販売に関しては、9月20日より、男性型脱毛症(AGA)治療薬フィナステリド錠の販売を開始しました。また、新たに岡山・大宮・多摩・小田原に営業所を開設し、営業網の拡充及び営業効率の向上に取り組んでいます。このような活動の結果、ジェネリック医薬品の使用促進策の追い風もあり、引き続き取引件数と販売数量を伸ばしました。しかしながら、薬価改定による当社既存品の薬価が大幅に引き下げられた影響を補いきれず、当第2四半期連結累計期間の当社グループの売上高は40,521百万円(前年同期比3.5%増)と低調な推移となりました。
コスト面においても薬価の大幅な低下により、売上原価率は前年同期に比べて4.7ポイント上昇し悪化したため、売上総利益は1,224百万円減少しました。販売費及び一般管理費については、付加価値製剤などを含む開発品目の増加に伴う研究開発費の増加、人件費の増加などにより、売上高に対する比率は前年同期比3.6ポイント上昇し、40.4%となりました。その結果、営業利益は2,323百万円(同57.9%減)、経常利益は383百万円(同93.2%減)、親会社株主に帰属する四半期純利益は85百万円(同97.9%減)となりました。

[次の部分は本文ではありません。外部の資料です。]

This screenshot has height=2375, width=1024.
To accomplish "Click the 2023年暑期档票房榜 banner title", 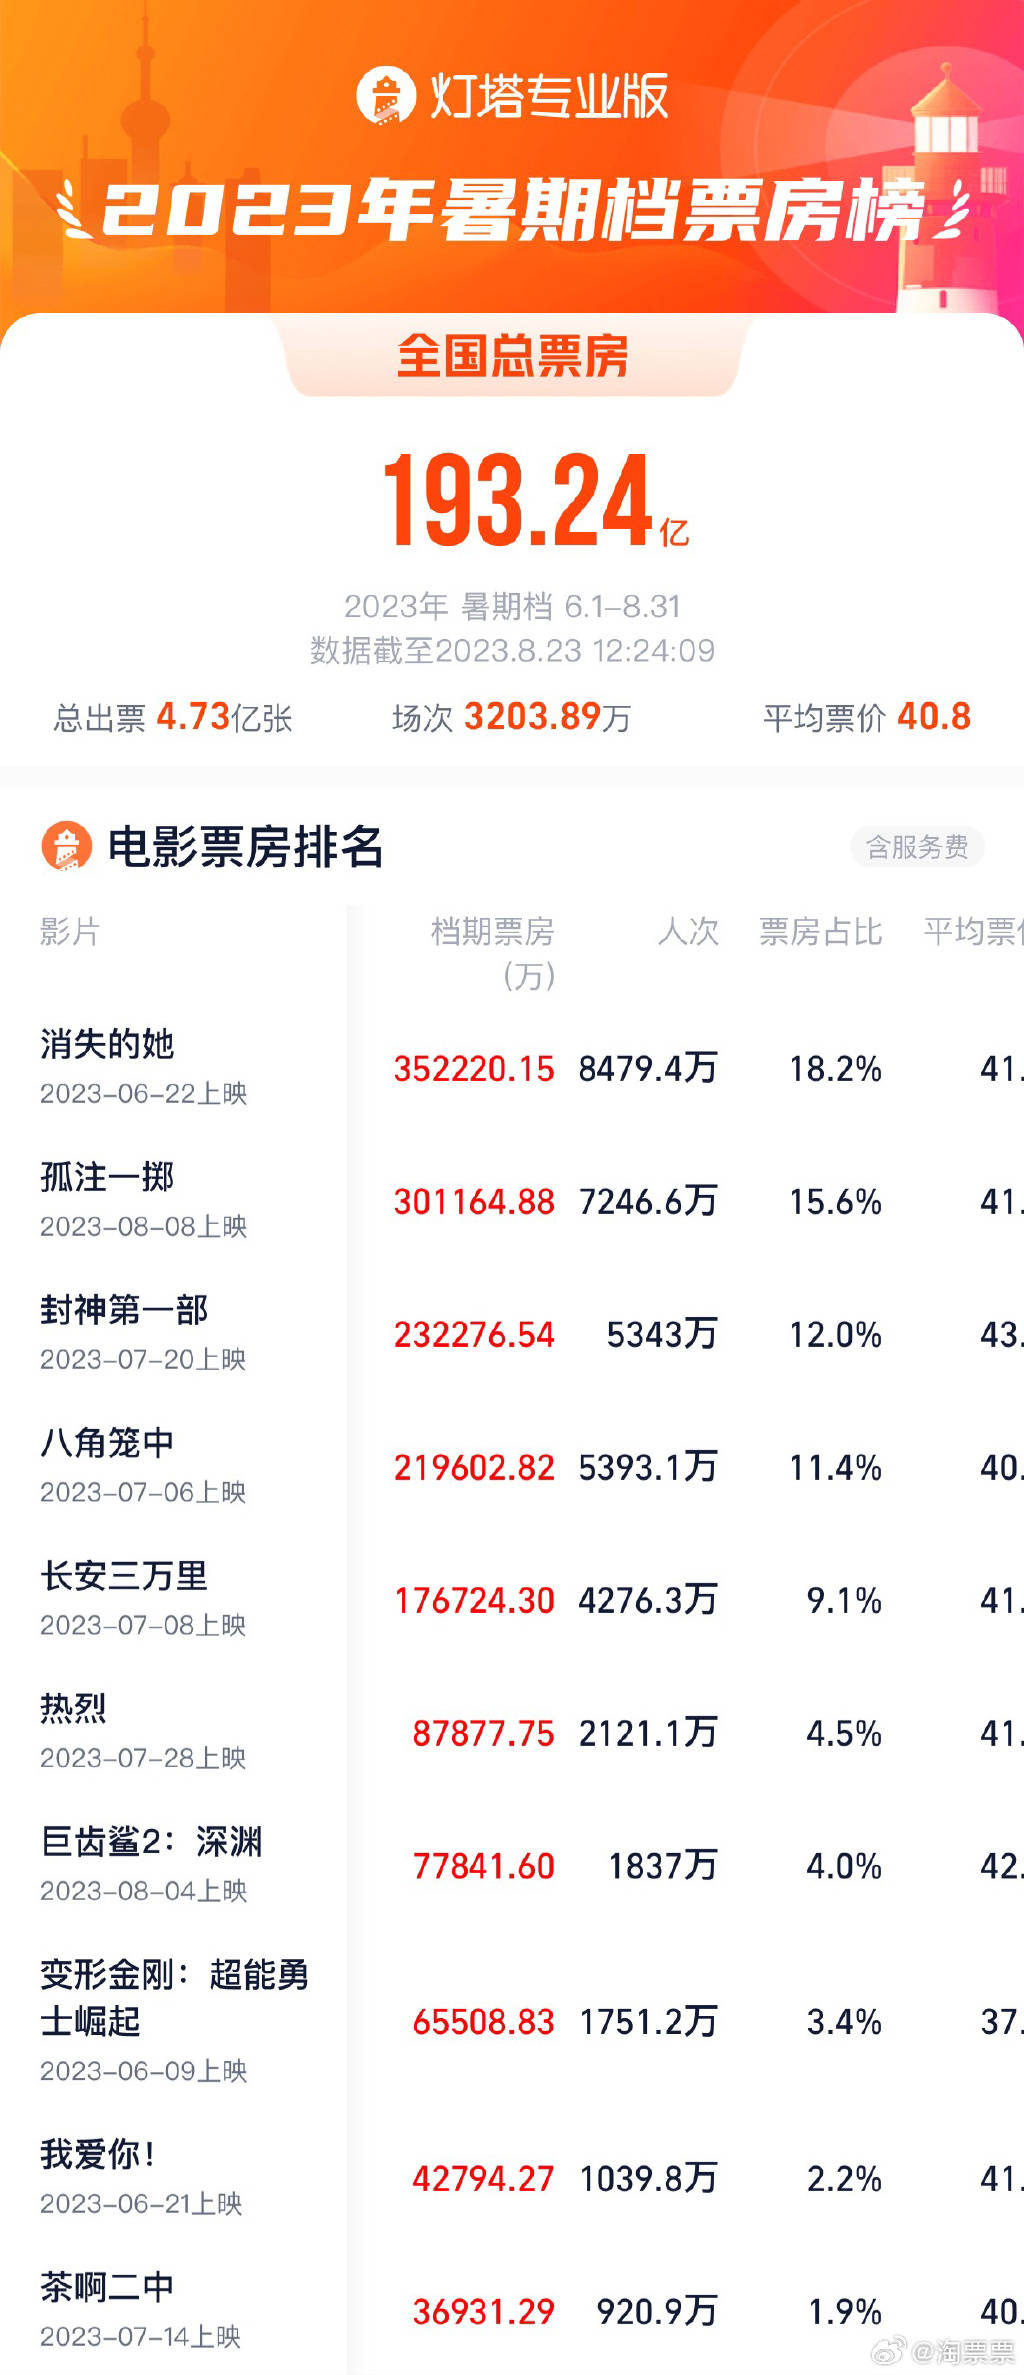I will tap(512, 210).
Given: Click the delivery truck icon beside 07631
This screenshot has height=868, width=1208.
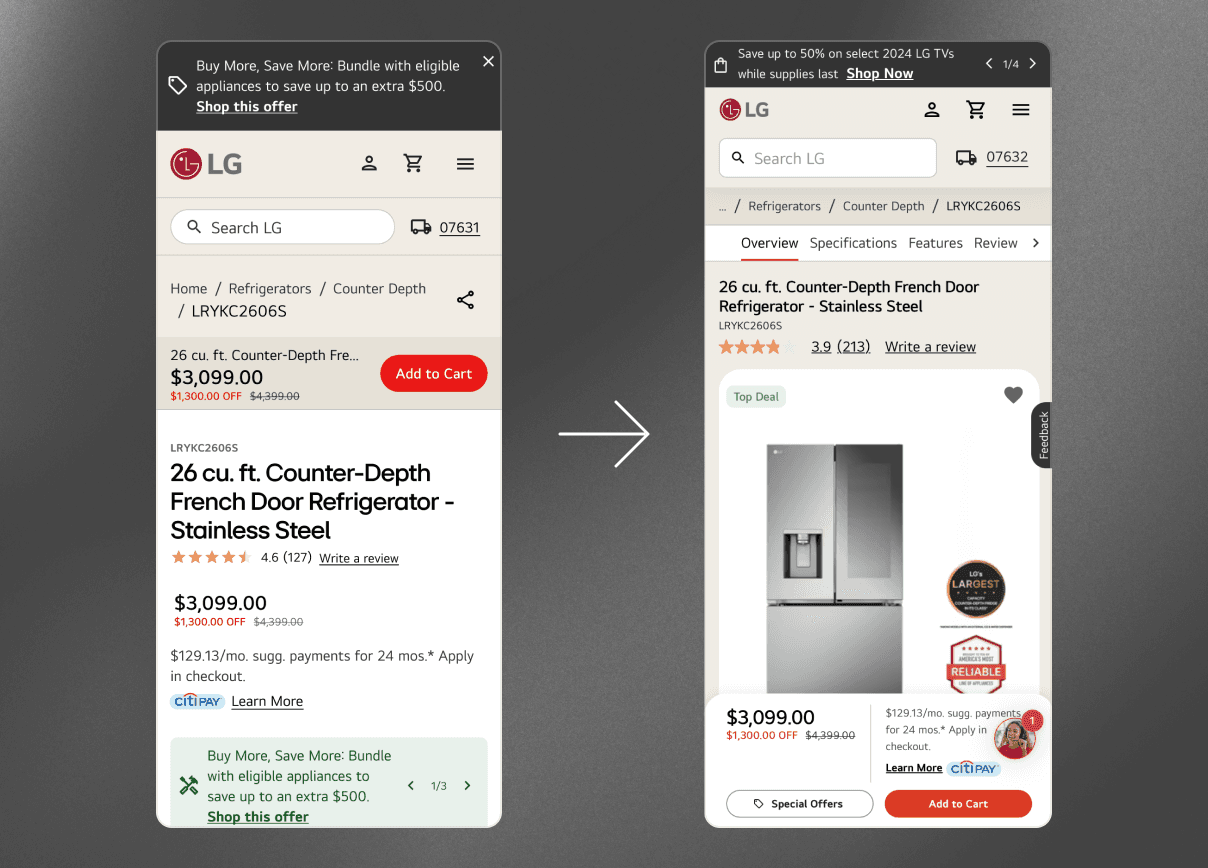Looking at the screenshot, I should [x=421, y=227].
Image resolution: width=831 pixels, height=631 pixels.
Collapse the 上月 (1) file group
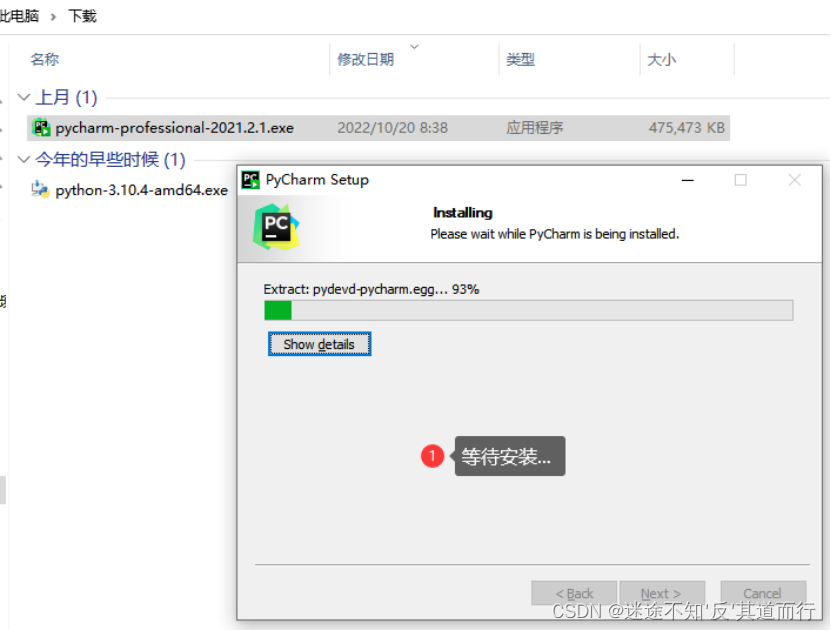point(23,97)
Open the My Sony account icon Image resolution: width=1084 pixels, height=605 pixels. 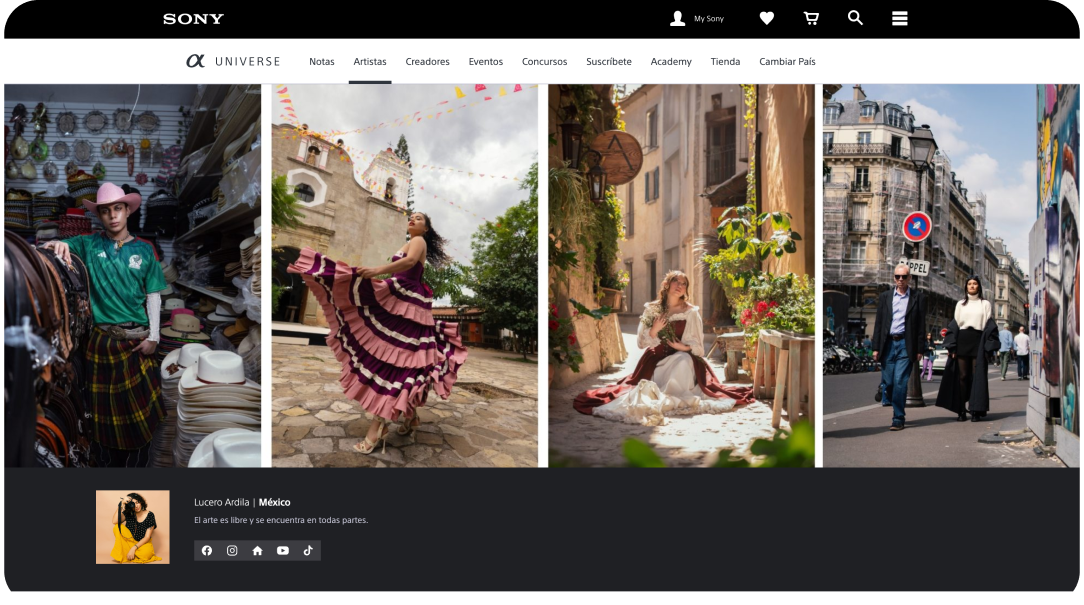[678, 18]
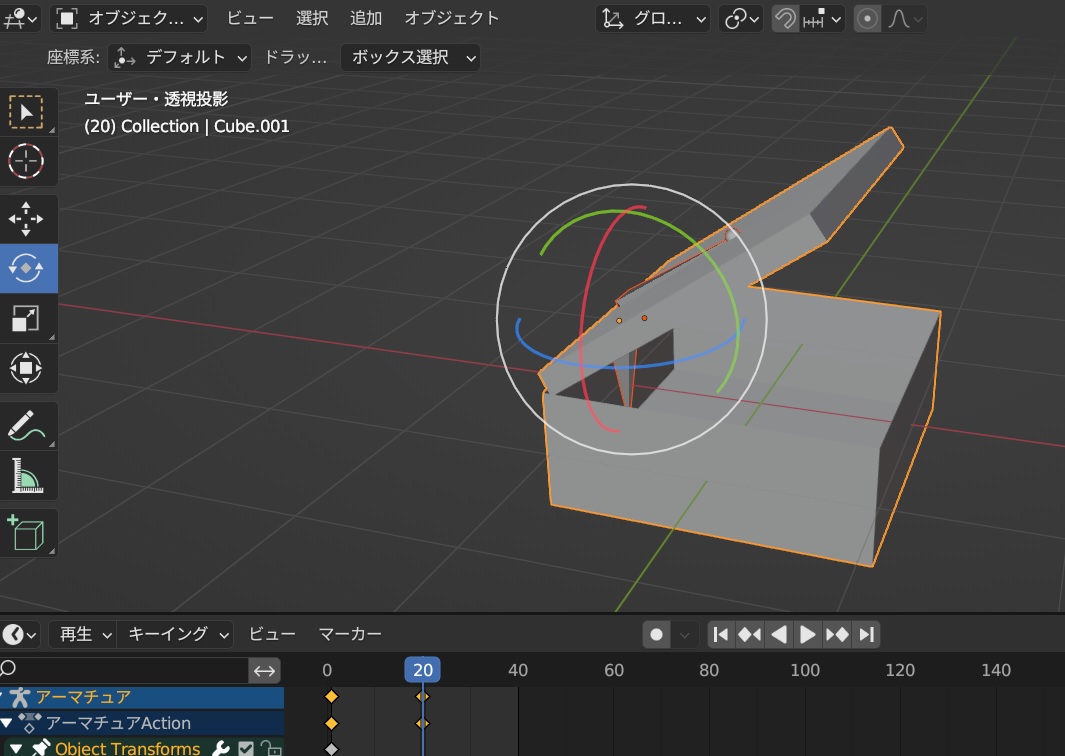Viewport: 1065px width, 756px height.
Task: Click the Add Cube tool icon
Action: point(26,533)
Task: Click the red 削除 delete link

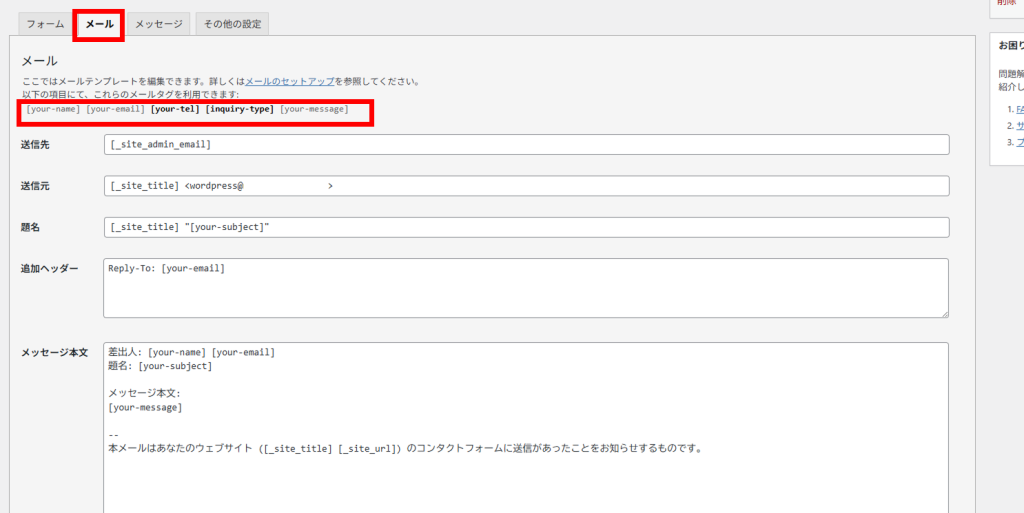Action: tap(1007, 3)
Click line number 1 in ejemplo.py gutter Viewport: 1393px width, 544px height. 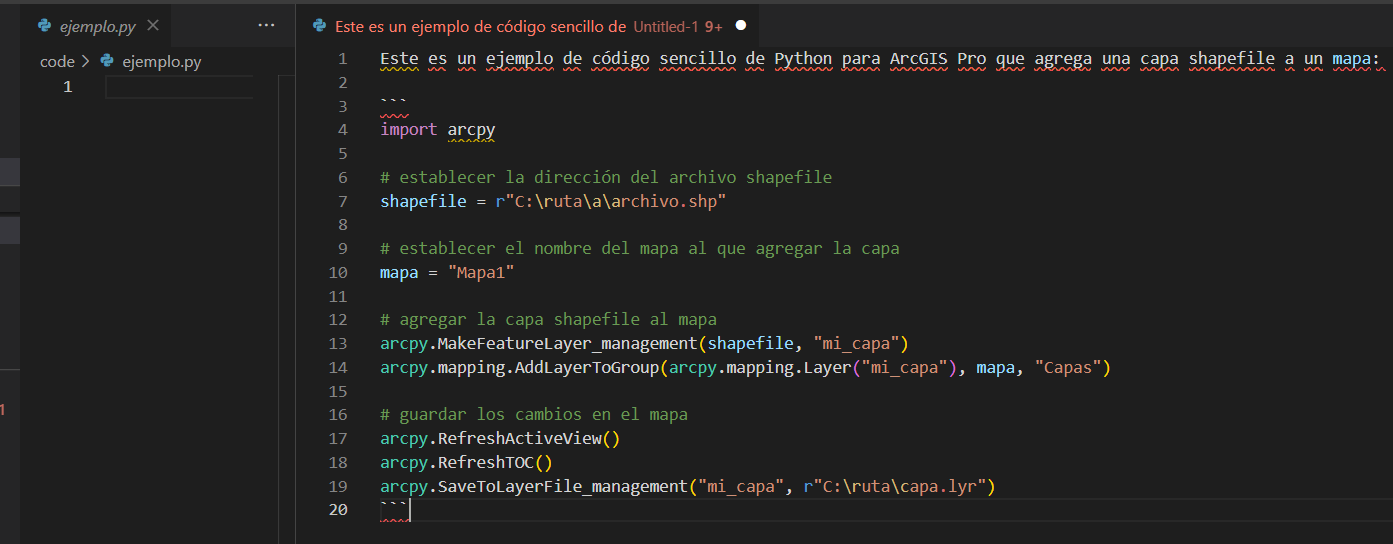pos(68,87)
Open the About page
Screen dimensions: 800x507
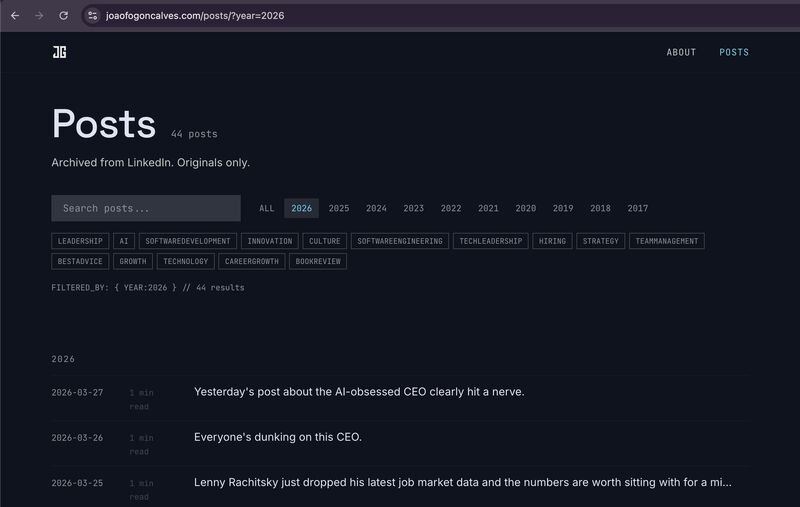pyautogui.click(x=681, y=52)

なお、経常利益以降の大幅な減益については、為替相場の急激な円高傾向に伴い、デリバティブ評価損2,374百万円が発生したことが主たる要因です。
(2)キャッシュ・フローの状況
当第2四半期連結累計期間末における現金及び現金同等物の残高は、前連結会計年度末と比較して5,718百万円減少し、12,807百万円となりました。
当第2四半期連結累計期間における各キャッシュ・フローの状況は次のとおりであります。
(営業活動によるキャッシュ・フロー)
営業活動によるキャッシュ・フローは6,498百万円の収入(前年同期比7,572百万円増)となりました。主な内訳は、売上債権の減少1,758百万円(同2,603百万円増)や、仕入債務の増加1,111百万円(同1,772百万円増)であります。
(投資活動によるキャッシュ・フロー)
投資活動によるキャッシュ・フローは13,525百万円の支出(同4,492百万円減)となりました。主な内訳は、有価証券の売却による収入9,999百万円(同8,999百万円増)であります。
(財務活動によるキャッシュ・フロー)
財務活動によるキャッシュ・フローは1,318百万円の収入(同19,151百万円減)となりました。主な内訳は、長期借入れによる収入3,000百万円(同10,000百万円減)であります。
(3)事業上及び財務上の対処すべき課題
当第2四半期連結累計期間において、当社グループが対処すべき課題について重要な変更はありません。
(4)研究開発活動
当第2四半期連結累計期間におけるグループ全体の研究開発活動の金額は4,771百万円であります。
なお、当第2四半期連結累計期間において、当社グループの研究開発活動の状況に重要な変更はありません。